"Dictature" , le mot est fort , convenons-en , mais pas totalement incongru.
Je vais , ici, conter une anecdote assez révélatrice .
Un jour , un parent d'élève, et néanmoins ami d'enfance , papa d'un garçon qui allait intégrer un des deux "CM2" (on subodore la problématique ...) s'adressa au directeur que j'étais, avec inquiétude et espoir .
La rumeur parentale considérait, en effet , que l'un des maîtres du "CM2" était particulièrement efficient dans l'enseignement des mathématiques et qu'il faisait , dans son travail quotidien , un effort particulier et notable dans cette discipline .
Ce papa qui avait eu vent de ladite rumeur me demanda donc , au nom de notre vieille , et réelle , amitié d'affecter son fils dans cette classe où on se préoccupait beaucoup de la chose mathématique ...
Même si ma réponse fut celle de l'amitié , elle fut précédée par celle de l'humilité et de la légalité . Je fis remarquer que n'étant pas inspecteur je n'étais pas habilité à juger le travail de mes deux collègues. J'ajoutais, toutefois , que tous les maîtres et maîtresses de cette école, étaient des enseignants expérimentés.
Mais cet épisode est révélateur .
Révélateur d'un état d'esprit, ,d'une croyance , d'une forme d'inquiétude aussi . Quand on est parent, on veut que son enfant reçoive la meilleure instruction possible . On sait aussi qu'après les études, l'insertion dans le monde du travail ne sera pas chose aisée. On veut être armé et on pense qu'une solide formation mathématique peut permettre un accès plus facile au marché de l'emploi.
Cette croyance n'est pas exempte d'une certaine pertinence . Un jeune possèdant une formation plus axée dans les domaines scientifiques a sans doute des possibilités plus étendues dans la recherche d'un emploi ,nonobstant la présence de bien d'autres critères .

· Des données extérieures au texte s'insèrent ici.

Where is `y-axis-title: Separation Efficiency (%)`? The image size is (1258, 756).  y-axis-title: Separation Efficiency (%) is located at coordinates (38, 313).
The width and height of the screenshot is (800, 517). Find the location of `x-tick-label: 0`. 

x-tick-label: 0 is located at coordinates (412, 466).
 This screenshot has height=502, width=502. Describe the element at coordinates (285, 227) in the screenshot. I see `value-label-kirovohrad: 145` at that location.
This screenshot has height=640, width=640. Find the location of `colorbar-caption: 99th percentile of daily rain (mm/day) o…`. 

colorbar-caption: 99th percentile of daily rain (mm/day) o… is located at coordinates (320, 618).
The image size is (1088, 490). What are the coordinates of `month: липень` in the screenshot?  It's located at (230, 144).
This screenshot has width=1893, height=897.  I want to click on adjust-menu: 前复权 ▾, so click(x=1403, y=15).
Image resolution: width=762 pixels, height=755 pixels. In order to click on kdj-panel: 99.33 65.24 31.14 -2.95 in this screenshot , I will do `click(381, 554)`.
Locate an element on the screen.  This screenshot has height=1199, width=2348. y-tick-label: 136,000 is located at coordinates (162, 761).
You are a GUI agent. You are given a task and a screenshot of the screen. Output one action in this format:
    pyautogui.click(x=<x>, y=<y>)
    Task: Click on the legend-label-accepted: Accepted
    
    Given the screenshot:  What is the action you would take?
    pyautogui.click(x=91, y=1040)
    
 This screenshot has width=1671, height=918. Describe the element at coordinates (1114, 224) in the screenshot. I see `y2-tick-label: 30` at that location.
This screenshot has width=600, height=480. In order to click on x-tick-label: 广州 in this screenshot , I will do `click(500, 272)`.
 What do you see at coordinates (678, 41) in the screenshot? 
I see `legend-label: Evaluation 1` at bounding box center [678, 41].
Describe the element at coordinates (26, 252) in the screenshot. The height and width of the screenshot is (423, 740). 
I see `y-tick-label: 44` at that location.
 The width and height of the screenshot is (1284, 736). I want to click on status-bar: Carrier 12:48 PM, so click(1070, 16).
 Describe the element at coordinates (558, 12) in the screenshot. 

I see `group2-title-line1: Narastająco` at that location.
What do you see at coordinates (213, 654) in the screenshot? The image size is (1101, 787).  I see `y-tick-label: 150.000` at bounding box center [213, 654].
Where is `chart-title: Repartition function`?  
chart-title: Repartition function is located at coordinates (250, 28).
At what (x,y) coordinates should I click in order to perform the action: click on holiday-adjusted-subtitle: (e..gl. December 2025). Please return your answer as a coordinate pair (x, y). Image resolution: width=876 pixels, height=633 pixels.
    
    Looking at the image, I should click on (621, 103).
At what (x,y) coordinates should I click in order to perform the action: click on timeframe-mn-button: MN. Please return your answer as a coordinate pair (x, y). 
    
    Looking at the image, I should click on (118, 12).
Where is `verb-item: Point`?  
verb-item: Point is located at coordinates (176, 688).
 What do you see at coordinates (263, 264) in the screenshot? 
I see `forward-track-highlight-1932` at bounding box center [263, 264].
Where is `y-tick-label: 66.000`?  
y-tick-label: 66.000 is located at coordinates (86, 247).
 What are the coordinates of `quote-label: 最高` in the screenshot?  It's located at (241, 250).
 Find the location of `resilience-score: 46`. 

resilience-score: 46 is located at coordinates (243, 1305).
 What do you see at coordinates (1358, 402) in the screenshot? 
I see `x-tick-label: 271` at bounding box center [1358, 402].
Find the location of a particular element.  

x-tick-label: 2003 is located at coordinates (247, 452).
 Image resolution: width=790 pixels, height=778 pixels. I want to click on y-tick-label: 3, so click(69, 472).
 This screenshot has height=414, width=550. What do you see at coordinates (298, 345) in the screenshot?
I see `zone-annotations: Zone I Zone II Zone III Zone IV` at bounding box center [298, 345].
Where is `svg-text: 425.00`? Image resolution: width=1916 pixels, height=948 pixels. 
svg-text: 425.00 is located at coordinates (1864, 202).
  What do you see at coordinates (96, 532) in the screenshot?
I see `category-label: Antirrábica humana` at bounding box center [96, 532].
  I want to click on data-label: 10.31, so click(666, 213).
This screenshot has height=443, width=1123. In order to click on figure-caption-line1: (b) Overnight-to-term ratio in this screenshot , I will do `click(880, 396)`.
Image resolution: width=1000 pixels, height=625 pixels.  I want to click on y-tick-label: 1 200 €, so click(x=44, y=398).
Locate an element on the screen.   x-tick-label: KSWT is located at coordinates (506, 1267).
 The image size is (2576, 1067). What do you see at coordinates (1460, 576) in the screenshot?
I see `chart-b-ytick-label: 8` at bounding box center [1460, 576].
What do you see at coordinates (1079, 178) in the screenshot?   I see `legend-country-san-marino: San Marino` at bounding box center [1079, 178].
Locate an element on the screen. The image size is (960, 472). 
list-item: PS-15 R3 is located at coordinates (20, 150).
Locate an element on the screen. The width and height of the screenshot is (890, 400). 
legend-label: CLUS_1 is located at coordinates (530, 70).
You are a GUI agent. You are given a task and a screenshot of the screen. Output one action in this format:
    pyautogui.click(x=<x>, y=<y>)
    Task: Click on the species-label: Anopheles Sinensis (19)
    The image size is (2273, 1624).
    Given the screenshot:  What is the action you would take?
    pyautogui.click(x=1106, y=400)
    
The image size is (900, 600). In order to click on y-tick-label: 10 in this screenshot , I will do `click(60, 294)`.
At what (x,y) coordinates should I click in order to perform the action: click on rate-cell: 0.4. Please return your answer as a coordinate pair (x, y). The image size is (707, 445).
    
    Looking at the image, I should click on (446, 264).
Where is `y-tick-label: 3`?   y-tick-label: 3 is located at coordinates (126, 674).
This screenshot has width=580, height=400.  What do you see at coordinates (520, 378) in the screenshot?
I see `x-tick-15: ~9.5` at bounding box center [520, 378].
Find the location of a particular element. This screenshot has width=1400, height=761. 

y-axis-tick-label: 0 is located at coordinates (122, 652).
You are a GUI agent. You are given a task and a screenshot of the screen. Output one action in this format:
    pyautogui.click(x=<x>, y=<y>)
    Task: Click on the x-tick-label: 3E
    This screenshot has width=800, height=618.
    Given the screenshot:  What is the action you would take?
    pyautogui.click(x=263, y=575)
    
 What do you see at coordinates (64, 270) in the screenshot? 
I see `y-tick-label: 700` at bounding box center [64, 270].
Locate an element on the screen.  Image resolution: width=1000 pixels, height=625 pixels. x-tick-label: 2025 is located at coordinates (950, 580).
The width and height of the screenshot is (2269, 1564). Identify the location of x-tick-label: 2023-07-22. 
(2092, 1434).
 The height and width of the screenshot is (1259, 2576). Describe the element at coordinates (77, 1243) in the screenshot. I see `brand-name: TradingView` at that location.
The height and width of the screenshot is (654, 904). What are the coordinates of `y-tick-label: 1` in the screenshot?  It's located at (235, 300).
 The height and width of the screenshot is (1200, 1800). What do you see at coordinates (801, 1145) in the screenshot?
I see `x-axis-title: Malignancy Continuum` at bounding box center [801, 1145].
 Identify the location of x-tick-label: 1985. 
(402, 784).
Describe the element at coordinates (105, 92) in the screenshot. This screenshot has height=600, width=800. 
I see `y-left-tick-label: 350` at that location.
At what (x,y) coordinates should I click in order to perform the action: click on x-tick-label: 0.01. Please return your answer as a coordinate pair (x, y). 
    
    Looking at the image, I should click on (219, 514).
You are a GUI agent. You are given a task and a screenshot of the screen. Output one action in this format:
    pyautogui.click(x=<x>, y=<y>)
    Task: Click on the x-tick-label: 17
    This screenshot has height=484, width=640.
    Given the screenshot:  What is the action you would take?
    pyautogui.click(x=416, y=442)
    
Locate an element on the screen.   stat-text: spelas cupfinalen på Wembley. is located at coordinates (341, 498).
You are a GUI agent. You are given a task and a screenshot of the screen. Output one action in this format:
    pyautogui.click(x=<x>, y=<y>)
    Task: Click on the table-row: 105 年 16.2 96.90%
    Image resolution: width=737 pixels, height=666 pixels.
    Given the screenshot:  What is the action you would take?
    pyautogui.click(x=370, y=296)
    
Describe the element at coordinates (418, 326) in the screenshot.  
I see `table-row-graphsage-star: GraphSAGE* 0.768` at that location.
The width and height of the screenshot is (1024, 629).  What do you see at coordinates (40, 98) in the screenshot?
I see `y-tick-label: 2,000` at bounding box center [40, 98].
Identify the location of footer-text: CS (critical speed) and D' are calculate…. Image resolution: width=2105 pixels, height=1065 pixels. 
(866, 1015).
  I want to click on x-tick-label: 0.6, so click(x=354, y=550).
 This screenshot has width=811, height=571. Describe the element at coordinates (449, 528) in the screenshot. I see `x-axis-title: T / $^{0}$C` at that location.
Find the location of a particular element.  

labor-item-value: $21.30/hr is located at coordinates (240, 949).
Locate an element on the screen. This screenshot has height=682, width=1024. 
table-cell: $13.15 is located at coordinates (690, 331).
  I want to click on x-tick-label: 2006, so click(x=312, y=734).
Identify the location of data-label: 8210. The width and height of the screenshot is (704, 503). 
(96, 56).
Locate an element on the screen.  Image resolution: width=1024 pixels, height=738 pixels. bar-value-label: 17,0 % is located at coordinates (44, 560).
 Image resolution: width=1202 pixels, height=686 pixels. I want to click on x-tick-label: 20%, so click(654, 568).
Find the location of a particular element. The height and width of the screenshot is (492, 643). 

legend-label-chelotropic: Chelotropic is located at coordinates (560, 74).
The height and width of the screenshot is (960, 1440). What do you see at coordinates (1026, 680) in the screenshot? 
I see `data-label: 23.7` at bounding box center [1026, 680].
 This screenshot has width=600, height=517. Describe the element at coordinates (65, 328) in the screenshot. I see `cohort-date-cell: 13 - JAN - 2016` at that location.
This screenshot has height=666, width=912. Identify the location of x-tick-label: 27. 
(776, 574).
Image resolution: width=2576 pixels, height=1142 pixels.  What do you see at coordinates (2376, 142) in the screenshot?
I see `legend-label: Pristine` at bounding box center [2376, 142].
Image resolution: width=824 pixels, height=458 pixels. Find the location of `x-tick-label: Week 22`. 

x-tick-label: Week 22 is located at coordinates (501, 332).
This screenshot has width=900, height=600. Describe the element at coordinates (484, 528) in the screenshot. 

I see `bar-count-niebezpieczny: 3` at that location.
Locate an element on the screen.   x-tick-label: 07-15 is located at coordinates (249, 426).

Mais ces louables et compréhensibles projections dans le futur de l'élève ne doivent pas nous faire oublier le présent et le vécu de l'école primaire .
A l'école primaire , on est en charge de préparer l'avenir de l'enfant devenu élève . C'est même pour cela que l'enfant y va (même si parfois il n'y va pas volontiers , mais cela est un autre débat).
Mais l'école primaire n'est pas un lieu de spécialisation précoce ... Un élève apprend à lire , à écrire et ...à compter (bien sûr) mais on ne lui apprend pas un métier ...
Entre 6 et 11 ans , il n'est pas question d'en faire des spécialistes de quoi que ce soit ...
Mais , on doit lui apprendre à lire .
On doit surtout ,et principalement , aider l'enfant-élève à acquérir, à assimiler et à utiliser des possiblités lui permettant d'accèder , progressivement, à une connaissance toujours plus étendue du monde concret qui l'entoure . Pour cela il faut connaître la signification des choses . Et l'outil c'est la langue et sa meilleure maîtrise possible ...
Nous ne sommes pas là pour nous livrer à une ridicule et inutile polémique entre présumés "littéraires" et supposés "scientifiques".
Nous sommes à l'école primaire et la tâche la plus vaste qui incombe au maître et à l'élève est de côtoyer l'acquisition la plus efficiente du langage écrit et oral et de sa compréhension.
On a coutume de dire que les programmes de "français" sont plus chargés que ceux des "mathématiques". C'est vrai et c'est explicable .
Car les mathématiques sont aussi , à l'école élémentaire, du français .
Les notions mathématiques , et il y en à même à ce niveau , ont des noms . Entre elles , il y a d'incessantes interactions qui nécessitent des verbes . La façon de les mettre en oeuvre requiert des adverbes , des adjectifs qualificatifs ... Il faut apprendre à jauger , estimer et appliquer cela ...
Les soucis de certains parents à l'entrée du CM2 , concernant l'enseignement de la mathématique, ne sont pas rares... Ils ne sont pas justifiés car ce qui importe à ce niveau c'est la meilleure possession possible de la langue . Muni ce ce viatique , l'élève est bien mieux muni pour affronter la "dictature" des maths.